Bring back your left leg until it is underneath the table and let it go so it swings forward. It’s important to let it go and not to swing it forward yourself.
Let alternate legs swing with minimal effort and visualise each leg as a pendulum.
Now try a similar experiment with your arms.
Stand and visualise a line from the tip of your shoulders through the biceps, down the arm to your thumbs or just think ‘long arms’.
As with the legs, see if you can get your arms swinging straight and by your side with minimal effort without lifting your shoulders.

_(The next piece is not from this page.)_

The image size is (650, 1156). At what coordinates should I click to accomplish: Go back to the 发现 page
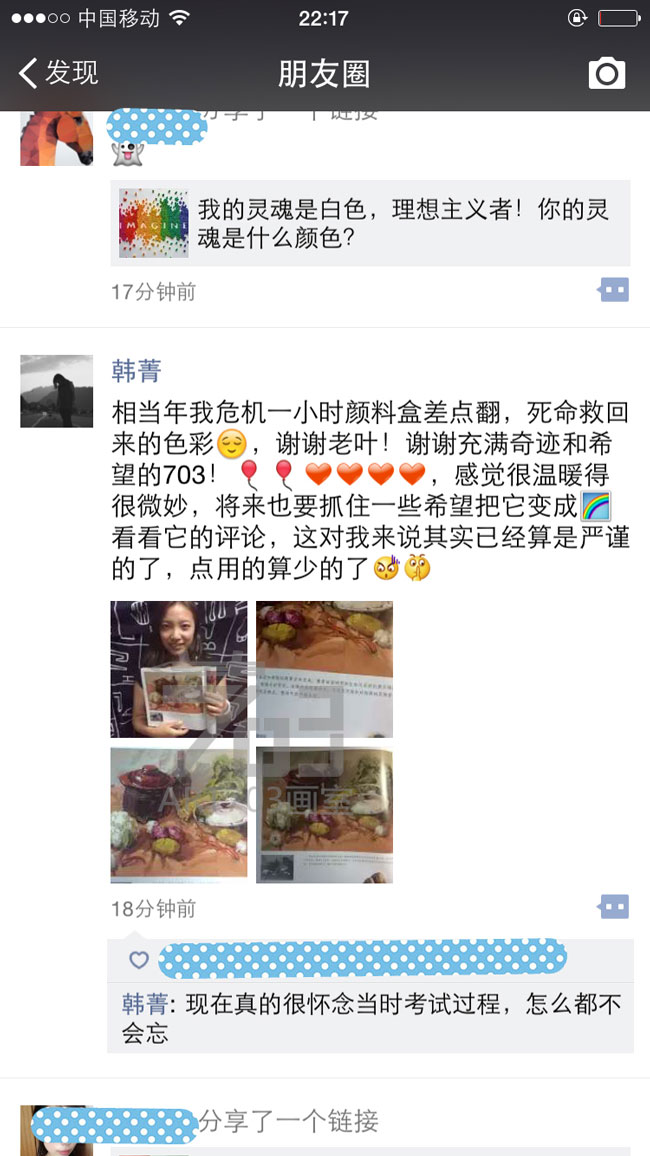click(x=58, y=73)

These activities will give you the sensation of movement using less effort. So when taking a relaxed walk now think about the steps below:
First locate your hips joints. Stand and use your fingers to trace the bony parts at the front of the pelvis above each leg. Walk your fingers down toward the legs until you find the dent (if you do a shallow squat you will feel where the legs meet the pelvis). This is where your legs should swing from.
Bend your knee and let your lower leg swing through as it did when sitting on the table in the first exercise. As your foot lands imagine you’re stroking the ground with a heel to ball of the foot action.
Think ‘walk tall’ but avoid tightening your lower back and pushing out your chest. Relax and let your arms swing from your shoulders and legs swing from your hip joints. Check you’re not lifting your shoulders even when walking at speed.
If you want to increase speed, be careful not to tighten up with the effort. Just let your arms swing a little quicker and your legs will catch up without any sense of extra effort. Try it - it really works!